ビットコインの値上がりに企業戦略のすべてを賭け、その前提で投資家を集めてきた企業にとって、1カ月で35%の急落(米国版掲載時)は重大な警告を意味する。
ビットコインは先週、10月のピーク時の12万6080ドル(約2000万円。1ドル=156円換算)を35%下回る8万2000ドル(約1300万円)にまで急落した。このニュースは、ほとんどのナスダック上場企業にとって雑音に過ぎないが、ビットコイン強気派として最も有名で、企業として最大の保有者、マイケル・セイラー率いる「ストラテジー」にとっては、すぐさま「次に何が起きるのか」という疑念を呼ぶものとなった。
時価総額が保有ビットコインの価値を下回り、株価は1年で60%下落
ストラテジーの時価総額は、過去2年のほとんどの間、保有するビットコインの価値を大きく上回ってきた。その差は時に190%にも達し、同社株への投資は、機関投資家にとって“ターボチャージされたビットコインへの賭け”になった。マイケル・セイラーは、バージニア州タイソンズに拠点を置くかつて「マイクロストラテジー」と呼ばれたデータマイニング系ソフトウェア企業を、従来の企業金融を駆使してビットコインのボラティリティを利用する企業へと変貌させた。

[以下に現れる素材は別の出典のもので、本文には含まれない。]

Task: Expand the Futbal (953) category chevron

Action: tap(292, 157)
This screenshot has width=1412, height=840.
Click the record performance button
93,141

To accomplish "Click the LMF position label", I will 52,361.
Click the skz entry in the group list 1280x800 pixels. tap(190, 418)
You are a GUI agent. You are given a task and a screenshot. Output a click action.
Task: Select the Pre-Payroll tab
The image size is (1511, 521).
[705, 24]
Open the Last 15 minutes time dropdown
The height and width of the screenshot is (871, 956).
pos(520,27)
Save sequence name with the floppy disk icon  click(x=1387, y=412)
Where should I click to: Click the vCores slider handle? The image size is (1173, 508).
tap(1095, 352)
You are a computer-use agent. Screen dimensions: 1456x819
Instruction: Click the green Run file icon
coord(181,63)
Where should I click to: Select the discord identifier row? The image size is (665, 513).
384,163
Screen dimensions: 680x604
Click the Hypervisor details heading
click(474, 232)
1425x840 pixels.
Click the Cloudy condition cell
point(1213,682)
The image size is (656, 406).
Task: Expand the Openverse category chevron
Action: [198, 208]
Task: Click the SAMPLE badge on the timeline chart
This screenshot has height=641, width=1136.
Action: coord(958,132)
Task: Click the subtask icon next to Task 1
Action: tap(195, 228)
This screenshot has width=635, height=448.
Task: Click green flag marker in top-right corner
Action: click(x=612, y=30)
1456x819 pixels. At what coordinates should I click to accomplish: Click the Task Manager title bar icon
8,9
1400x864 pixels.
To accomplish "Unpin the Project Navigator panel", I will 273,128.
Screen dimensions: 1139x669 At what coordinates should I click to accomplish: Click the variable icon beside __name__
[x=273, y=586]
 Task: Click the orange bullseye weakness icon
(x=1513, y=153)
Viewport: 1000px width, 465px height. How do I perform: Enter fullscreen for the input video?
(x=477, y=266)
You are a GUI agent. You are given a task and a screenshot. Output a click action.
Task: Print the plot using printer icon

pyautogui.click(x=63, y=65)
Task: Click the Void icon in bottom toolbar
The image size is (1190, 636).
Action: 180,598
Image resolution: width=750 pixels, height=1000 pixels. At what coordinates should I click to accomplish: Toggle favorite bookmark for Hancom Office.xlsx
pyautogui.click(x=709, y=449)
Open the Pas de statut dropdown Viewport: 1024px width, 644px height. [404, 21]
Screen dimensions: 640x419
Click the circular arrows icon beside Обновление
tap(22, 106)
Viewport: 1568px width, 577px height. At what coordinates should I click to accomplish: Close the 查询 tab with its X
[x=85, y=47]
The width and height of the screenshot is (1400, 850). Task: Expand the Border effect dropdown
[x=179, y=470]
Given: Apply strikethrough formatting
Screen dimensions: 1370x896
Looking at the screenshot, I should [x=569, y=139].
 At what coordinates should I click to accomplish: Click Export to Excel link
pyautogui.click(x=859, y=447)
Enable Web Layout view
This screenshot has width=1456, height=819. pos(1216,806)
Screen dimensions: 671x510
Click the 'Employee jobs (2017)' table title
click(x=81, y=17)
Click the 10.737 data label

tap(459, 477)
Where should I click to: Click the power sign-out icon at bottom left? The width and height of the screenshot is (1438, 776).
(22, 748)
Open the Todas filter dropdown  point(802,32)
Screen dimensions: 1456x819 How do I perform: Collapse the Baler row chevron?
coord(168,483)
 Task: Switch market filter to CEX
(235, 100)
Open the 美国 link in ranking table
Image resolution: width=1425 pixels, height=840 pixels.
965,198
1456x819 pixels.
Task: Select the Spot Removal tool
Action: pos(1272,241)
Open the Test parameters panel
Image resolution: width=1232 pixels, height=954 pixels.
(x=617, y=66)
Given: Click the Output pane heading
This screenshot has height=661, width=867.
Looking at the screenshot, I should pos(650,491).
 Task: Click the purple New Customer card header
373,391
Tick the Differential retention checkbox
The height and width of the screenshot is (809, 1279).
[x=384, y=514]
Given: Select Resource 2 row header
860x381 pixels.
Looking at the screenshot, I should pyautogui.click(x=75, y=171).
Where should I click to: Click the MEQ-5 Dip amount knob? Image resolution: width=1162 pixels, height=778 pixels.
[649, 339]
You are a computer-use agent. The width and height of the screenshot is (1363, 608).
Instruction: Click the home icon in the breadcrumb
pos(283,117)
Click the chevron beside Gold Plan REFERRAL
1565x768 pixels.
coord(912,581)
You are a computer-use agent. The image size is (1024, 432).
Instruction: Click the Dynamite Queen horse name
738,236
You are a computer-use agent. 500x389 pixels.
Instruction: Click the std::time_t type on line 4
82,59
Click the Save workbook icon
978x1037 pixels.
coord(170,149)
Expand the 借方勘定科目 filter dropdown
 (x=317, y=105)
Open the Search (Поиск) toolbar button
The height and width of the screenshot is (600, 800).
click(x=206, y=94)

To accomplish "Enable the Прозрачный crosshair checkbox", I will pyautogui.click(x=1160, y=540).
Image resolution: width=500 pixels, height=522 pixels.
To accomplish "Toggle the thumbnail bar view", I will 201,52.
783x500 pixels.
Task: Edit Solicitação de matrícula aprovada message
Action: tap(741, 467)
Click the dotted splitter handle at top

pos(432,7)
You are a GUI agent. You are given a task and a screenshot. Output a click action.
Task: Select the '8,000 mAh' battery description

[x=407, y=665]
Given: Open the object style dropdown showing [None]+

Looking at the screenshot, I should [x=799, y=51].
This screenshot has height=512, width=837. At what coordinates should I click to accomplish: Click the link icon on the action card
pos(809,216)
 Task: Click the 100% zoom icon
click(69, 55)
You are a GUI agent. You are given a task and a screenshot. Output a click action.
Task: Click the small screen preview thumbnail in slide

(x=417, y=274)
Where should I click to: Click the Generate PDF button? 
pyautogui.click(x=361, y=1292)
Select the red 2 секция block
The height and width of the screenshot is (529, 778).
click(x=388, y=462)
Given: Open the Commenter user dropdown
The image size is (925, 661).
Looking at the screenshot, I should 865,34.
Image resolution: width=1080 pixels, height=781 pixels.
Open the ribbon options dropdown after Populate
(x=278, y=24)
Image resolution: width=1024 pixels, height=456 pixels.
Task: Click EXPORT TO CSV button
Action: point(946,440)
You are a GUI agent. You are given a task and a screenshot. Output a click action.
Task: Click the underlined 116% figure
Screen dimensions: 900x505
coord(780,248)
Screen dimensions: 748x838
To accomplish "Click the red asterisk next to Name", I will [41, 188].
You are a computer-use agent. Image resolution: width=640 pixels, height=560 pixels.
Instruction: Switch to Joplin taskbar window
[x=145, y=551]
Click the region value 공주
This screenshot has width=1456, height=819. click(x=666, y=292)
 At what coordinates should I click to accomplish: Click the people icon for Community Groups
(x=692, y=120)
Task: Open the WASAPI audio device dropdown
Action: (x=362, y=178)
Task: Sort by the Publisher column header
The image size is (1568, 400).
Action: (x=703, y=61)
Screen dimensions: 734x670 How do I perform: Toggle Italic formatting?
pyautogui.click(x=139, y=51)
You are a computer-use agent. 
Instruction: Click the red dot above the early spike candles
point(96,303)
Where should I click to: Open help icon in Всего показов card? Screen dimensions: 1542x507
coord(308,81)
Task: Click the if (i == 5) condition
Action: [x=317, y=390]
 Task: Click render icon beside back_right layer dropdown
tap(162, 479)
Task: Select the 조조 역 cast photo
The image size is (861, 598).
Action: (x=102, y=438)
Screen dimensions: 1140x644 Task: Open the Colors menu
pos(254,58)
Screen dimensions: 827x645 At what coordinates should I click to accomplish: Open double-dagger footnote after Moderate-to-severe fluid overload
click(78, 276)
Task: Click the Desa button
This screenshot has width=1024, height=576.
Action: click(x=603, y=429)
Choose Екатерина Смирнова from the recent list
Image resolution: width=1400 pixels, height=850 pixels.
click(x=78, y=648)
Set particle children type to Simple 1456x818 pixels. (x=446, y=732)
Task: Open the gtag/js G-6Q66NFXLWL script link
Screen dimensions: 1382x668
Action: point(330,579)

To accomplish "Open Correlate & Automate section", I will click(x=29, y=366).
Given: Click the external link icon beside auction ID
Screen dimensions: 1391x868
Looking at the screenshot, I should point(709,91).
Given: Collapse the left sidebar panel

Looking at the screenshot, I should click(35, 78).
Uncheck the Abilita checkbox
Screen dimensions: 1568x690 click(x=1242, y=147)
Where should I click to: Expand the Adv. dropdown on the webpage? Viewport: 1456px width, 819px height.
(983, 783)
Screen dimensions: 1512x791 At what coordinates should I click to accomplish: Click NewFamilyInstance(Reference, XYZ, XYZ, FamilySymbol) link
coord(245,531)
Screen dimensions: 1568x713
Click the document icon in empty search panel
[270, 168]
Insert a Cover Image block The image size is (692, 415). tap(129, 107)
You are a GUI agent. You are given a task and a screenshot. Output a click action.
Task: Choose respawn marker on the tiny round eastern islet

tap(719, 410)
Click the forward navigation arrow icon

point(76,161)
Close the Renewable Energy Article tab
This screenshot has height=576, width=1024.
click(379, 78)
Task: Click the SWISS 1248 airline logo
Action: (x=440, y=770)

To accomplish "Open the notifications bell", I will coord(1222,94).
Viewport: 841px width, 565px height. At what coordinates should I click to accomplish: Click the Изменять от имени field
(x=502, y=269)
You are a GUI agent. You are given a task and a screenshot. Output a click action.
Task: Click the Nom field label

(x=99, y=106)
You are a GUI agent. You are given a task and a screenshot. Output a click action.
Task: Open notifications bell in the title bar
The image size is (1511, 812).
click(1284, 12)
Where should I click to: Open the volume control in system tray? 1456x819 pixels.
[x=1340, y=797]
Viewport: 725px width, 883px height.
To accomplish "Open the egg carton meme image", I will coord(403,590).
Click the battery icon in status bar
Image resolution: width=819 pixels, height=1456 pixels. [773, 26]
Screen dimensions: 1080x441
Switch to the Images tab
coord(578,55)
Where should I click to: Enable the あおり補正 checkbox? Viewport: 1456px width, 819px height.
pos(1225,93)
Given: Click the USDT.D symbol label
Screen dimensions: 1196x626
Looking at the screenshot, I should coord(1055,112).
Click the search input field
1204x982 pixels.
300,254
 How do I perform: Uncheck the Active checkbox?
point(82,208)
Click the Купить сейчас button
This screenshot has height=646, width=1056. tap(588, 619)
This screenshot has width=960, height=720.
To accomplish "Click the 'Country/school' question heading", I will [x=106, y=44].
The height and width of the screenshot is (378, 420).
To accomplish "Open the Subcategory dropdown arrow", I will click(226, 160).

その結果、デジタル資産トレジャリー(DAT)と呼ばれる同様の手法をまねる上場企業が数百社も生まれ、セイラー自身の純資産も2022年の16億ドル(約2496億円)から54億ドル(約8424億円)へと膨らんだ。
しかし、そのプレミアムが消え失せた現在、ストラテジーの株価はここ1年で60%下落した。同社の時価総額は490億ドル(約7.6兆円)まで縮小し、保有するビットコインの価値の560億ドル(約8.7兆円)を下回っている。
S&Pによる格下げや主要指数からの除外リスクが、資金流出を招く恐れ
大手格付け会社S&Pグローバル・レーティングは先月、ストラテジーの信用格付けをジャンク債領域の「B-」とし、「ビットコインへの過度の集中、事業の狭さ、リスク調整後の資本の弱さ、ドル建て流動性の乏しさ」を弱点に挙げた。JPモルガンのアナリストも最近のノートで、ストラテジーがMSCI USAやナスダック100など主要指数から外れるリスクを警告した。もしMSCIが除外に踏み切れば、最大28億ドル(約4368億円)が同社株から流出する可能性があり、他の指数提供会社が追随すれば資金流出が膨らむ恐れがある。
ストラテジーに連動するパッシブファンドは約90億ドル(約1.4兆円)のエクスポージャーを抱えている。指数から外されれば強制的な売りが発生するだけでなく、同社株の大きな魅力だった高い出来高も失われ、流動性が急速に細る可能性がある。また、ストラテジーは2四半期連続でS&P500の採用基準を満たしているものの、組み入れは実現しておらず、ビットコインを巡る逆風を考えれば今後も採用は期待しづらい。